Subjects. From October 1, 2017 to October 28, 2018, 26 stable COPD patients (21 males and 5 females, aged 45–77 years) with high risk of acute exacerbation and 13 normal controls (control group) were enrolled from the Department of Respiratory and Critical Care Medicine of the First Hospital of China Medical University. Inclusion criteria: 1) COPD was diagnosed following with GOLD 2018, and COPD patients who had history of hospitalization for exacerbation or ≥ 2 moderate exacerbation of COPD per year were regarded as with high risk of acute exacerbation. 2) OSA was diagnosed in accordance with the updated 2014 American Academy of Sleep Medicine (AASM) criteria28. Exclusion criteria: 1) no more than 40 years old. 2) the subjects with other diseases that affected the airflow and the quality of sleep, such as narcolepsy, mental illness, severe myocardial infarction, arrhythmia, severe liver and kidney insufficiency. 3) the subjects who could not complete the questionnaires because of cognitive impairment. 4) the subjects who were taking drugs that affected sleep quality. Based on the results of overnight polysomnography, the COPD patients were divided into COPD group (n = 12) and OS group (n = 14). This study was approved by the Ethics Committee of the First Hospital of China Medical University, and all subjects signed informed consents. All procedures performed in studies involving human participants were in accordance with the ethical standards of the institutional and/or national research committee and with the 1964 Helsinki declaration and its later amendments or comparable ethical standards.
Questionnaires. CAT score (GlaxoSmithKline, Brent ford, UK)29 were recorded to evaluate the daily symptoms of the subjects. The severity of dyspnea was quantified by the mMRC dyspnea scale30. The PSQI31 was used to subjectively evaluate sleep quality which had 19 items and was divided into 7 subparts with a range of 0–21 and a score above 5 indicated poor sleep. The ESS32 was employed to classify subjective daytime sleepiness which contained eight items ranging from 0–24 and a high score indicated excessive daytime sleepiness.

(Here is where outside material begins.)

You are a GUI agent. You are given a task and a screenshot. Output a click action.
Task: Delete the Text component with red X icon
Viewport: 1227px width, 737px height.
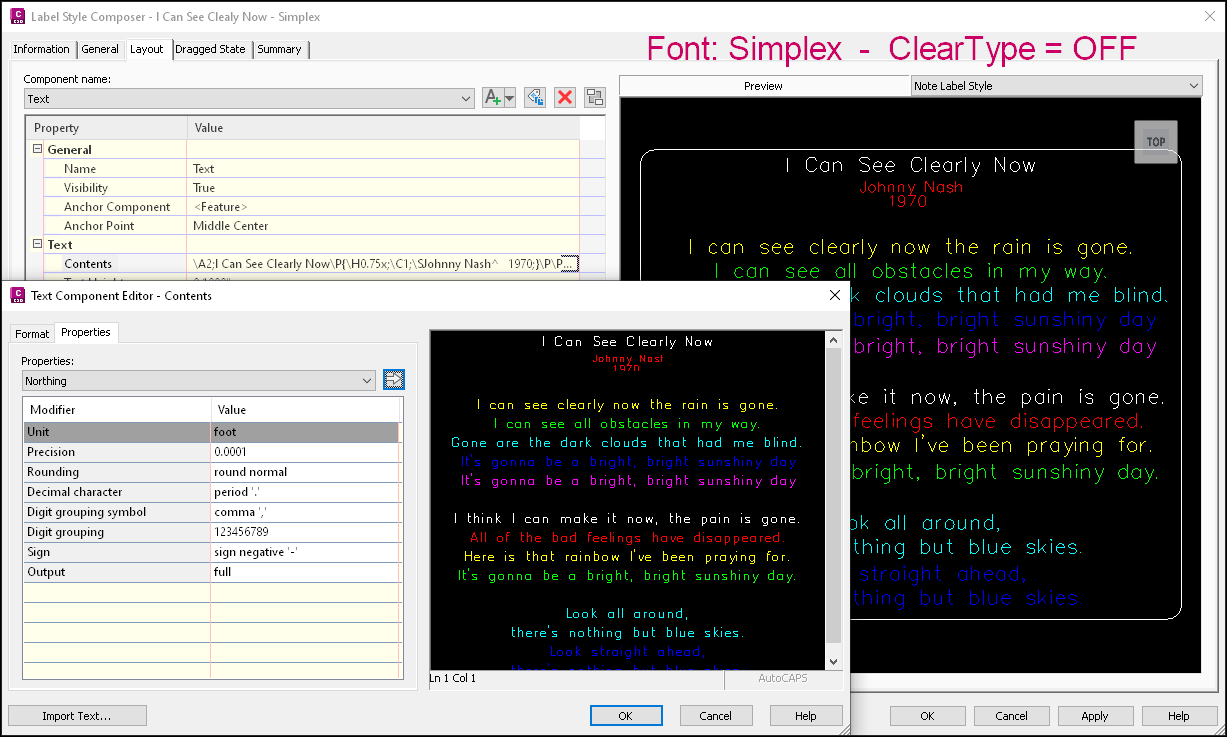(564, 97)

Pulmonary function test. When they came into stable stage, all COPD patients had pulmonary function testing (Master Screen, Germany) based on American Thoracic Society standards33. Before the test, the safety and accuracy of implementation was evaluated. The subjects were required to meet inclusion criteria and take no bronchodilators within 2 weeks. Pre-bronchodilator spirometry was performed according to American Thoracic Society Standards and repeated 15 minutes after inhalation of 400 µg salbutamol via large-volume spacer. At least three measurements were taken and the best value was selected for analysis. FEV1%, FVC%, FEV1/FVC%, FEF25-75%, PEF and PEF% were recorded. Airflow limitation was diagnosed when the ratio of FEV1 to FVC was less than 70% predicted after bronchodilator inhalation.
Polysomnography. All subjects underwent a full overnight PSG (Respironics, Alice 5, US) to assess objective sleep quality just after pulmonary function testing in the same day by monitoring and recording all night electroencephalography (EEG), electrocardiography (ECG), electrooculography (EOG), chin and tibial electromyography (EMG), respiration, ribcage and abdominal movements, snoring, body position and oxygen saturation by finger pulse oximetry. Apnea-hypopnea index (AHI) was calculated as the sum of apneas and hypopneas during the sleep period divided by total sleep time. Apnea was defined as a cessation of air flow for more than 10 seconds and hypopnea as a reduction of air flow > 50% for > 10 seconds plus oxygen desaturation of > 3% or arousal. Arousals meant an abrupt shift of EEG frequency lasting at least 3 seconds, with at least 10 seconds of preceding stable sleep. TST, sleep latency, WASO, sleep architecture, AHI, the nadir of nocturnal oxygen saturation (MmSaO2), the mean nocturnal oxygen saturation (MSaO2), SIT90 were recorded and compared. The data analyzers were blinded to the patient’s clinical condition.
Statistical Analysis. The data were statistically analyzed by SPSS (Statistical Product and Service Solutions 20.0 version, Armonk, NY, USA) software. Descriptive and inferential statistics were used to characterize baseline measurements. Normally distributed data were expressed as mean ± standard deviation (SD), median and interquartile range, or number. Comparisons of mean levels of quantitative variables between groups were assessed by using the one-way ANOVA or in-dependent t-tests or Mann-Whitney U test. Proportions were compared between groups by using Fisher exact chi-square testing. Covariance analysis or multiple linear regression correction was used to correct confounding factors such as age. Univariate associations between sleep parameters and clinical variables were performed with Pearson (variables with equidistant and normal distribution), Spearman (variables that do not conform to normal distribution) or Kendall's tau-b correlation coefficients (the classified variables). Stepwise multiple regression was used to identify which variables could predict the sleep quality. P < 0.05 were considered statistically significant.